*Task description*.
For every record beneath this instruction, give an exact repetition, omitting images.

>>>>

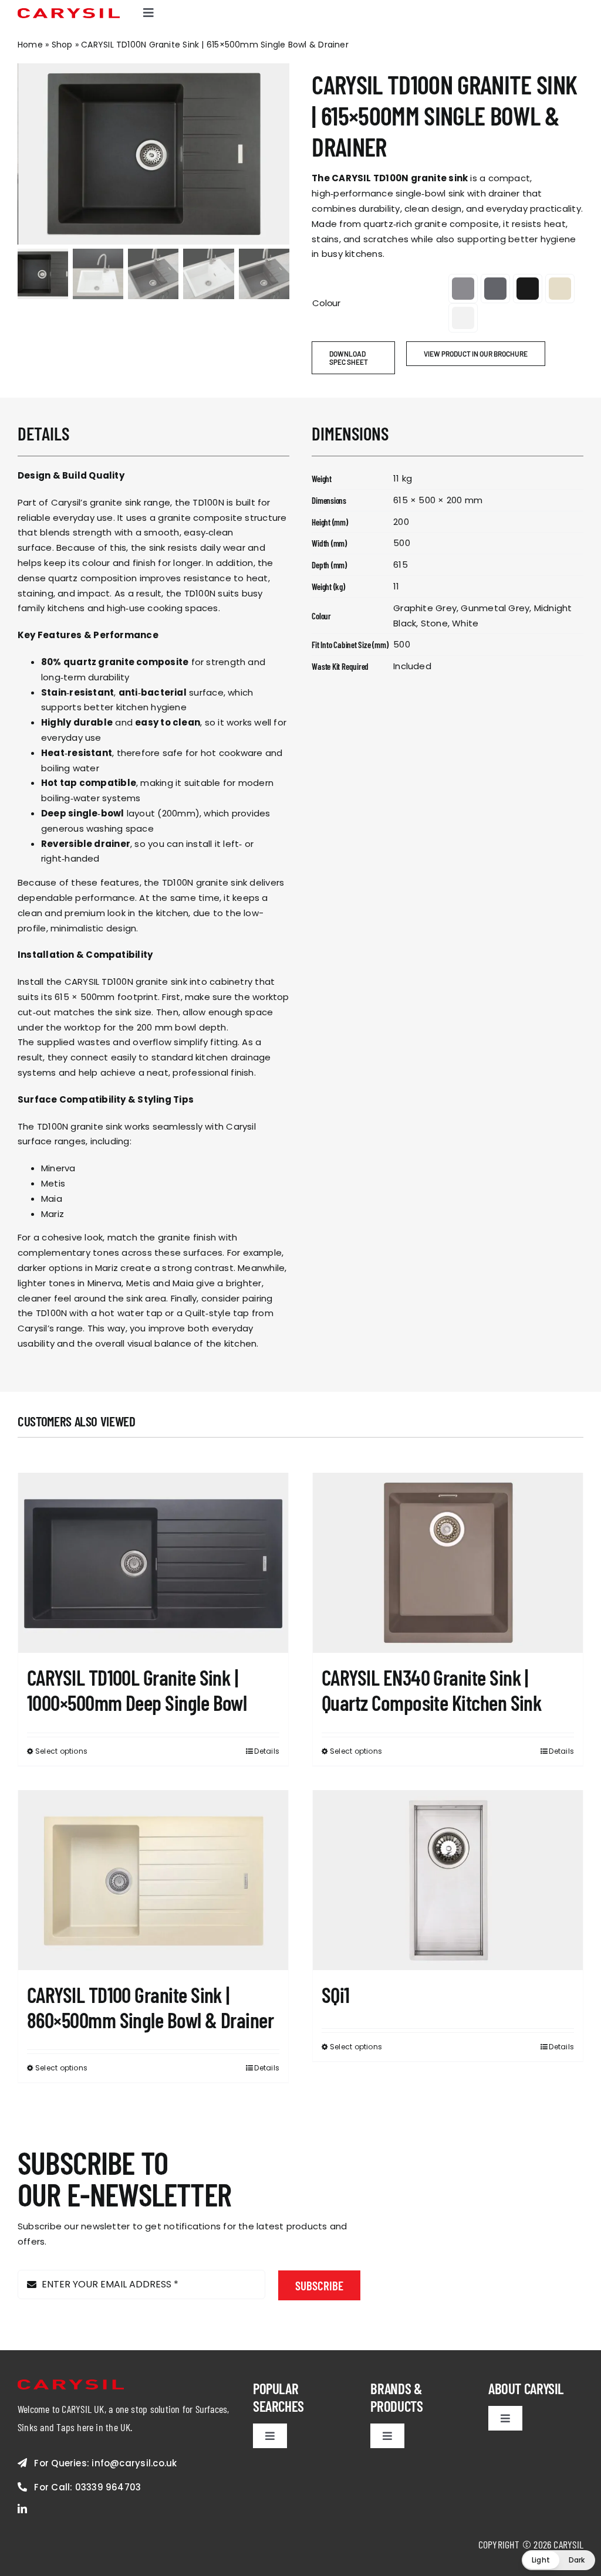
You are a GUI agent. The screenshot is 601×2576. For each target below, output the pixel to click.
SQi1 (336, 1994)
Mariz (52, 1214)
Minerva (58, 1168)
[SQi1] (448, 1881)
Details (266, 1751)
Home (30, 44)
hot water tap (131, 1313)
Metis (53, 1183)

<<<<

*Result of this exercise*.
You are a GUI agent. The screenshot is 601×2576. For each target below, output the pixel to click.
SQi1 (336, 1994)
Mariz (52, 1214)
Minerva (58, 1168)
[SQi1] (448, 1881)
Details (266, 1751)
Home (30, 44)
hot water tap (131, 1313)
Metis (53, 1183)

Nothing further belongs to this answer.